C comes. She is the one that read my hand (see a previous post). She is a slightly over-weight, pleasant enough woman. To me, she dresses like a Goth. Well, a bit. Black hair, straight and long, black clothes, dark make-up. Not truly a Goth, just similar. With her comes her daughter, who is 16. C is separated from her husband. J (her daughter) doesn’t get on with her father so well. R calls her, unkindly, the elephant. She is larger than her mother but you can see they are mother and daughter for she, too, is almost Goth.

>J comes with C all the time. At first, I thought that was lovely. That her daughter can be like a friend and she can be a friend to her daughter. But, every night? At 16, I felt, she needed to go and get a life. She’s not really interested in people of her own age since they are ‘too immature’, apparently. To me she seems a tortured soul or maybe really, a tortured and picked-upon teenager. There is a sadness about her. Her smiles, although pleasant enough betray, to me, a loneliness that comes from not having real friends. But girls can be so bitchy at that age, I do understand that.

F turns to me, at one point, to say that C had said that, if I should ever change my mind (about being gay), she would be first in line and that she thought I was handsome. I laugh and thank her.
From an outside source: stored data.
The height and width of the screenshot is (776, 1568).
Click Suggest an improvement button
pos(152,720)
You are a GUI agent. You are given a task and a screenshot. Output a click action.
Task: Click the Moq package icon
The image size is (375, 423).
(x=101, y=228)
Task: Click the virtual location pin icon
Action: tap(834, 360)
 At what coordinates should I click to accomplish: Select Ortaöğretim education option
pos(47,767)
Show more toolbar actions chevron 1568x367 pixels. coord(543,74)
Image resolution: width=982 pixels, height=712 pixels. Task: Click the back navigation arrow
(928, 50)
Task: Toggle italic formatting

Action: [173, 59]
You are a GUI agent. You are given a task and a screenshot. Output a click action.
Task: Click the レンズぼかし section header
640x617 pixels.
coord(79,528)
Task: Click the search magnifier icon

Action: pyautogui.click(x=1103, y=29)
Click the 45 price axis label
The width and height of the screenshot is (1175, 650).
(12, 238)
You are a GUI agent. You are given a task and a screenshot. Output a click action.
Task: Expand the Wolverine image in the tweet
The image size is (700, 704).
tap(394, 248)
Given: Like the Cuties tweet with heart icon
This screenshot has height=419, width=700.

At the same bar, some weeks ago, a guy who is Roman but lives there now, couldn’t quite understand that I was gay since I didn’t seem gay. Of course, he was comparing me to R (and, maybe, F) and all the other people that he ‘knows’ are gay since, if you can tell they are gay, they most probably are. People really miss the point that how you look is not, necessarily, how you are!

However, F is pleased that C likes me that much. And he knows (I think), that, after over 40 years of ‘being gay’, it’s unlikely I would ‘change’. It makes me smile though. I like to be a bit different!

We both agree that the ‘bar’ is not going to be on our hit list of ‘great places to go’. R would like to take it over and really ‘do something’ with it. But he won’t – even if he had the money. It would be too much like ‘hard work’ and would curtail his going out on Saturday nights to some disco or other where everyone is ‘twenty-five or younger’, says F. Not F’s style nor mine. R didn’t take a job at a shop in Forte di Marmi because it would mean working, some nights until 8 or 10 p.m.!

M was at the bar too. She plays some musical instrument in a band. She is a striking woman with short hair, dyed in streaks (but lateral, not vertical) in shades of red. She is a nurse in ‘real life’. After all, except for R, this isn’t real life at all but the summer, with its visitors from other places and an atmosphere that can only be temporary. Most of the people there, now, are locals, enjoying the last days of a summer that, given that the holidaymakers have mostly returned home, is all but over. Until next year – and a different bar with different friends and different holidaymakers.